▶ ACTIONS TO TAKE:
a – From the Utrecht Centraal text, list each kind of facility that the transit hub brings together, with the number the text gives for each.
b – According to the Utrecht Centraal text, on what date did Hoog Catharijne open?
c – Copy the part of the Utrecht Centraal text that opens with the words containing "The railway station has" and closes with "on Utrecht territory.".

Utrecht Centraal, officially Station Utrecht Centraal (), is the transit hub that integrates three bicycle parkings, two bus stations, two tram stops and the central railway station for the city of Utrecht in the province of Utrecht, Netherlands.

Both the railway station and the bus station are the largest and busiest in the Netherlands. The bicycle parking station on the east side is the largest in the world.

The railway station has sixteen platform tracks (of which twelve are through tracks) and 207.360 embarking and disembarking passengers per day, excluding transfers. Because of its central location in the Netherlands, Utrecht Centraal is the most important railway hub of the country with more than 1000 departures per day.

History 

The first railway station at the site was opened on December 18, 1843, when the Nederlandsche Rhijnspoorweg-Maatschappij opened the first station on Utrecht territory.

In 1938, the station became the central station as the Maliebaanstation, on the other side of the city, was closed and the line from Hilversum was diverted into the central station. The station building of 1865 remained in place, though a fundamental renovation was done in 1936. Two years later, a fire burned down most of the building, which was subsequently rebuilt.

The station building was demolished in the 1970s to make way for Hoog Catharijne, then Europe's largest enclosed shopping mall, which opened on 17 December 1973. From that moment onwards, the station no longer had a real entrance; the passageways of the shopping mall just continued into the station. In 1989 the station hall was enlarged (tripling the original size) to increase capacity and to solve bottlenecks. In 1995, the station hall was again enlarged, with the construction of a new platform.

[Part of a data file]
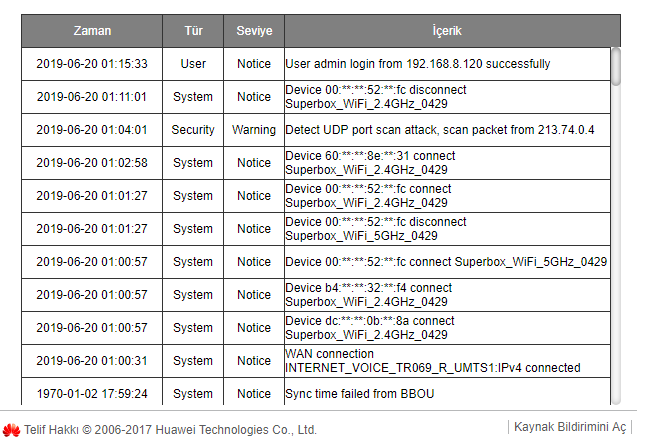
Task: Click the User type cell in first row
Action: pos(193,64)
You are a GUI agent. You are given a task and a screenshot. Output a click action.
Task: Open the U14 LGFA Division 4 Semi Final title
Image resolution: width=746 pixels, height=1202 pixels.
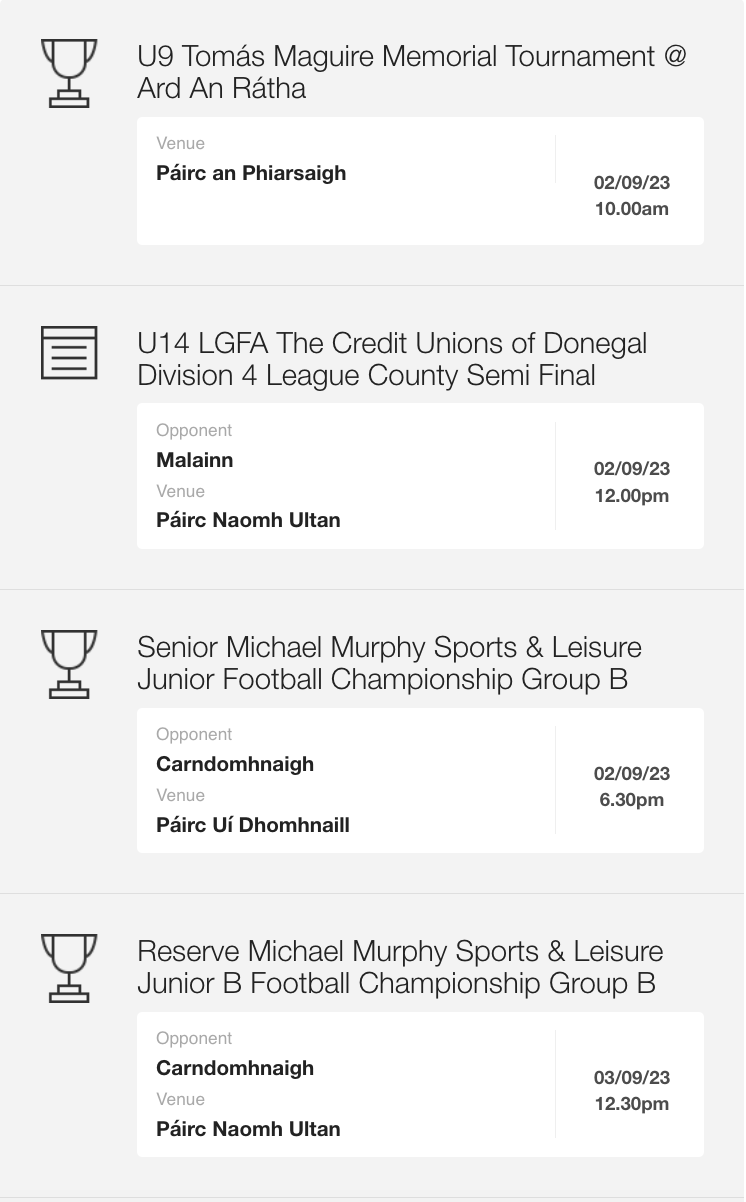pos(392,359)
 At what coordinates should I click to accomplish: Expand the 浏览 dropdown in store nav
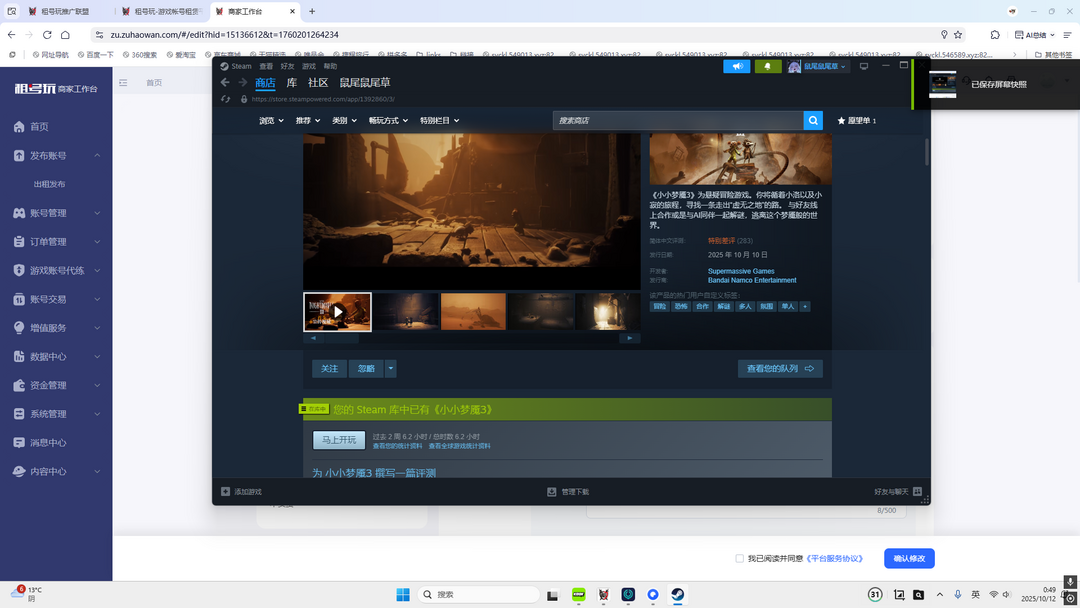click(x=271, y=121)
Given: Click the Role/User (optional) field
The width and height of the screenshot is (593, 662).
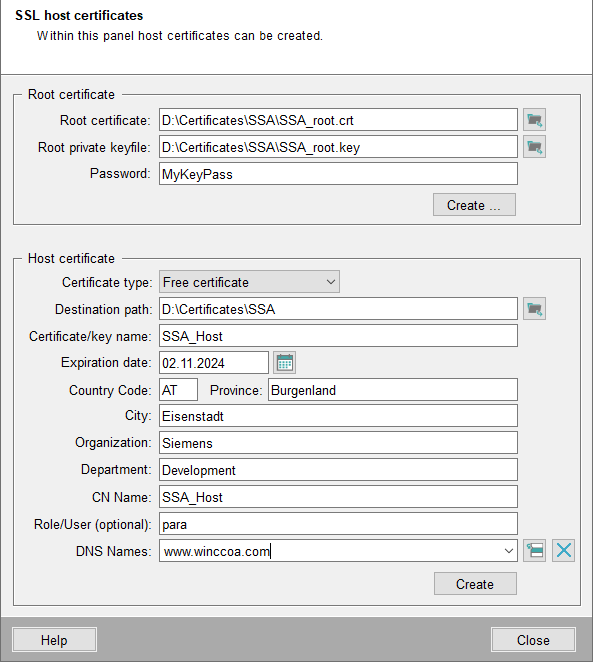Looking at the screenshot, I should coord(338,524).
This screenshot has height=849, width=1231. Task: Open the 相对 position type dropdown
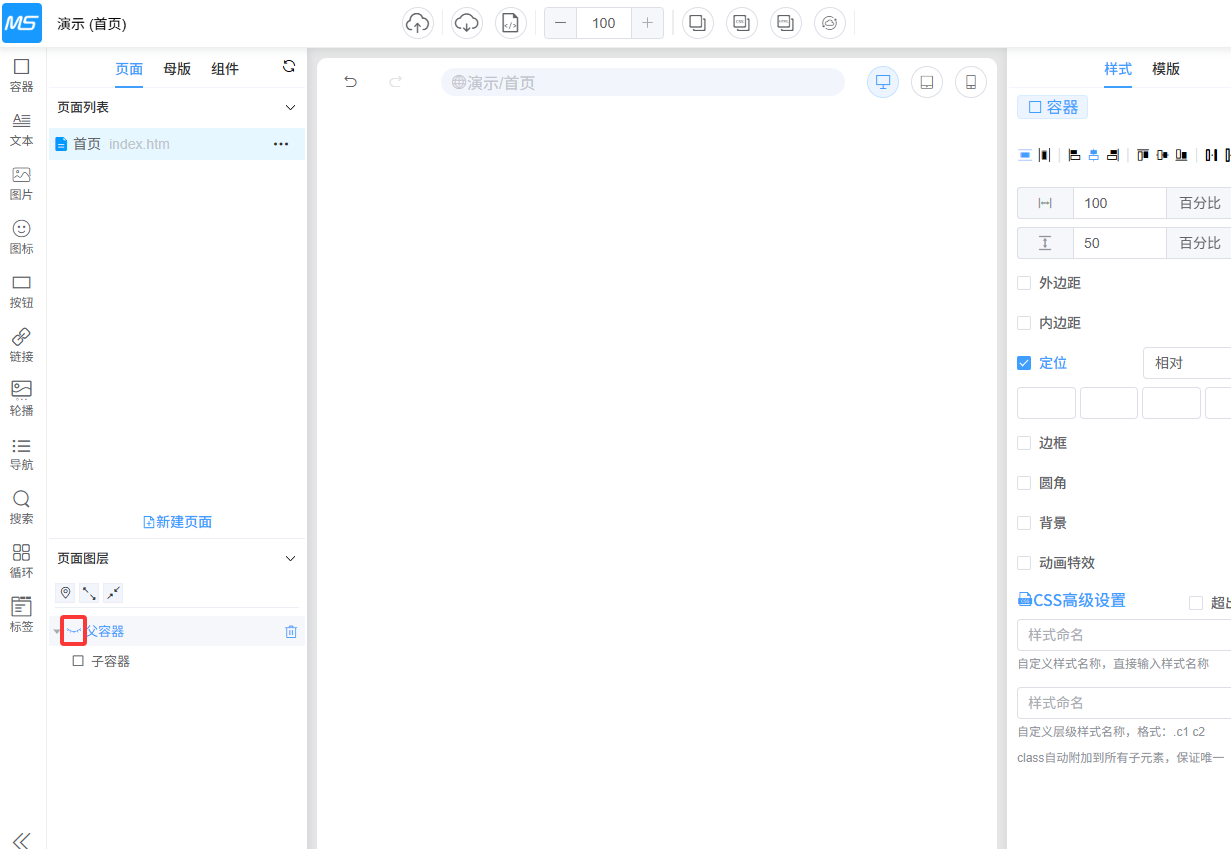point(1190,363)
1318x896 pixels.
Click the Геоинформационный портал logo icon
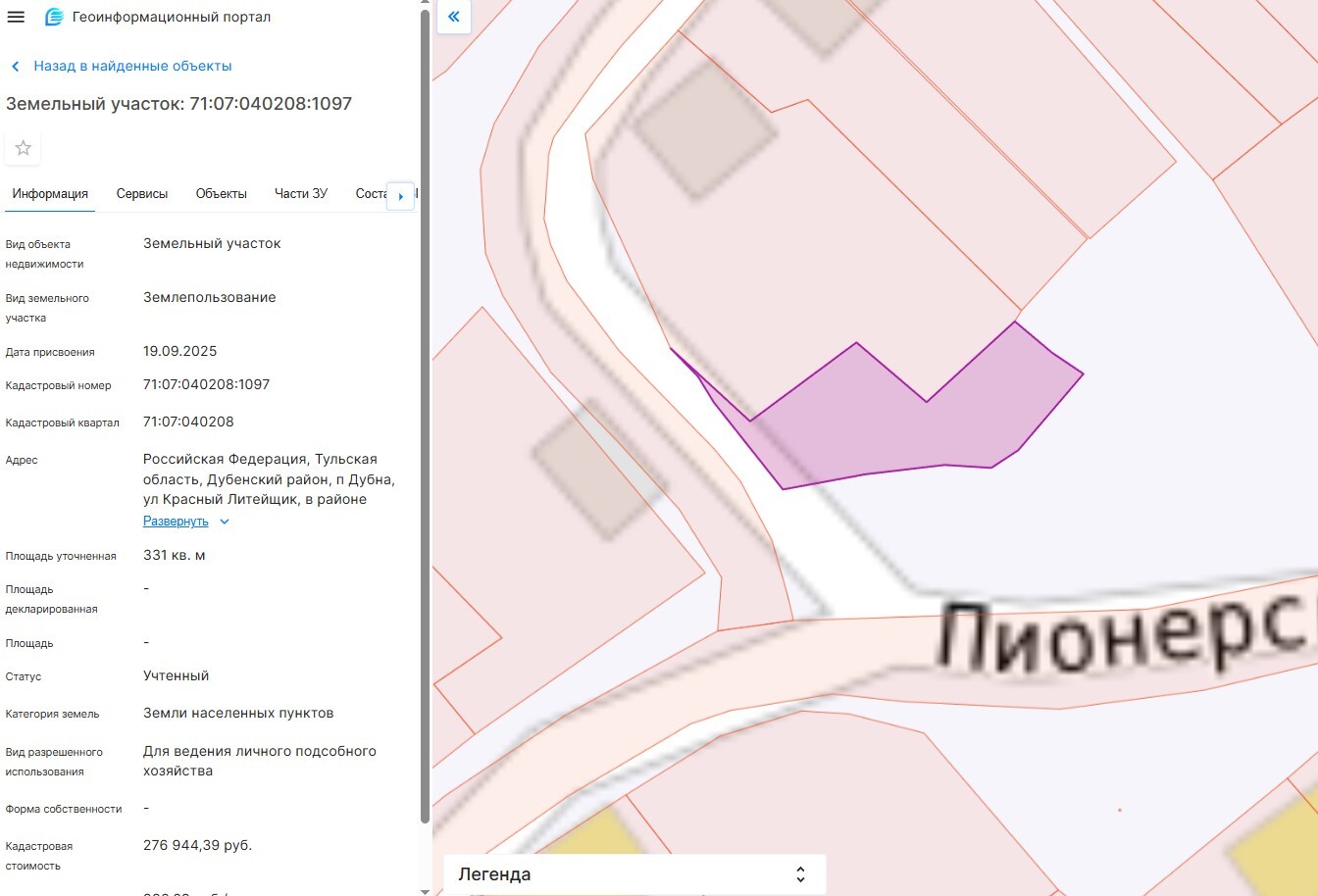click(54, 17)
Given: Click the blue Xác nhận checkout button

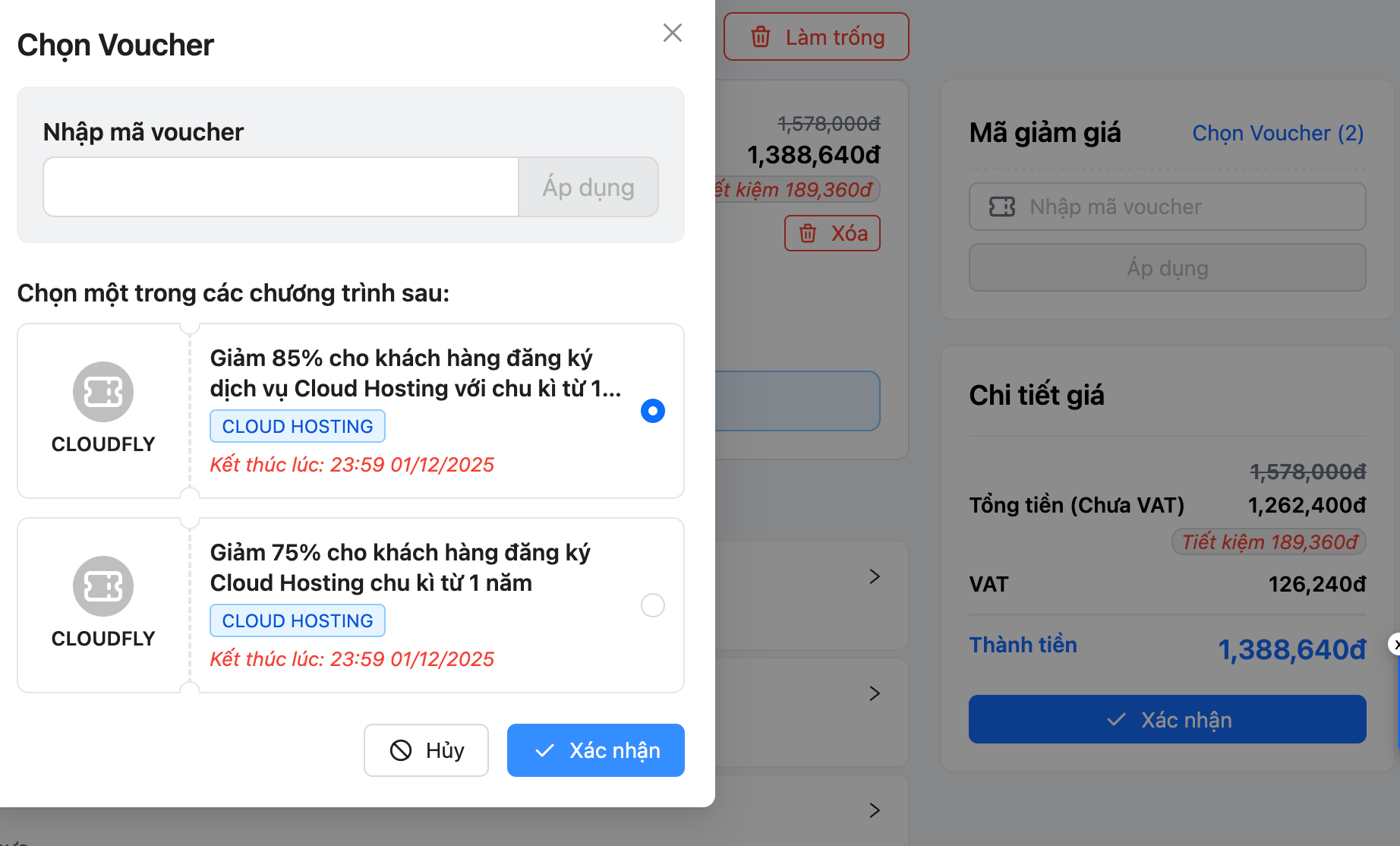Looking at the screenshot, I should coord(1167,719).
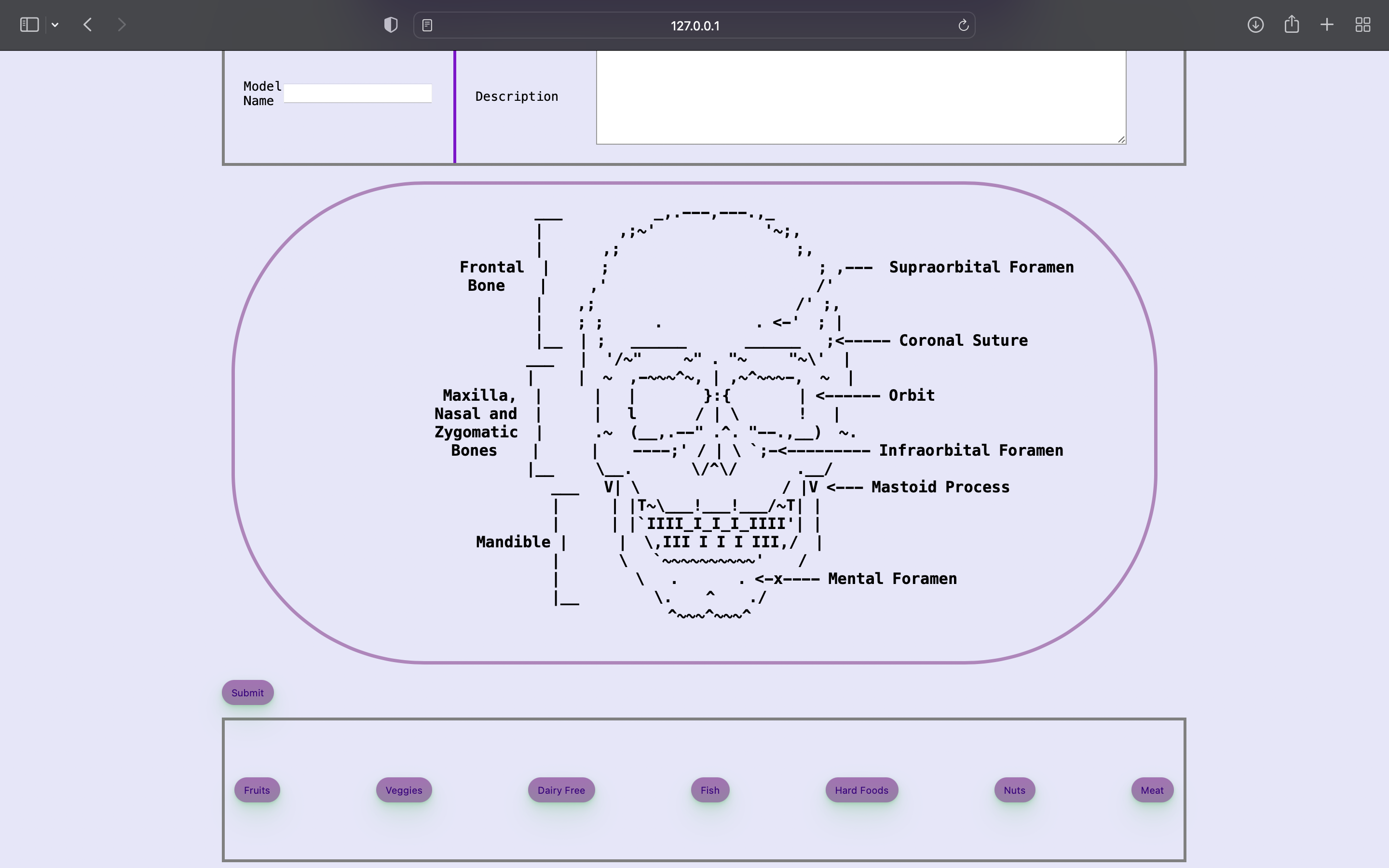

▶ OUTPUTS IN ORDER:
a –
- Three bicycle parkings
- Two bus stations
- Two tram stops
- The central railway station

b – 17 December 1973

c –
The railway station has sixteen platform tracks (of which twelve are through tracks) and 207.360 embarking and disembarking passengers per day, excluding transfers. Because of its central location in the Netherlands, Utrecht Centraal is the most important railway hub of the country with more than 1000 departures per day.

History 

The first railway station at the site was opened on December 18, 1843, when the Nederlandsche Rhijnspoorweg-Maatschappij opened the first station on Utrecht territory.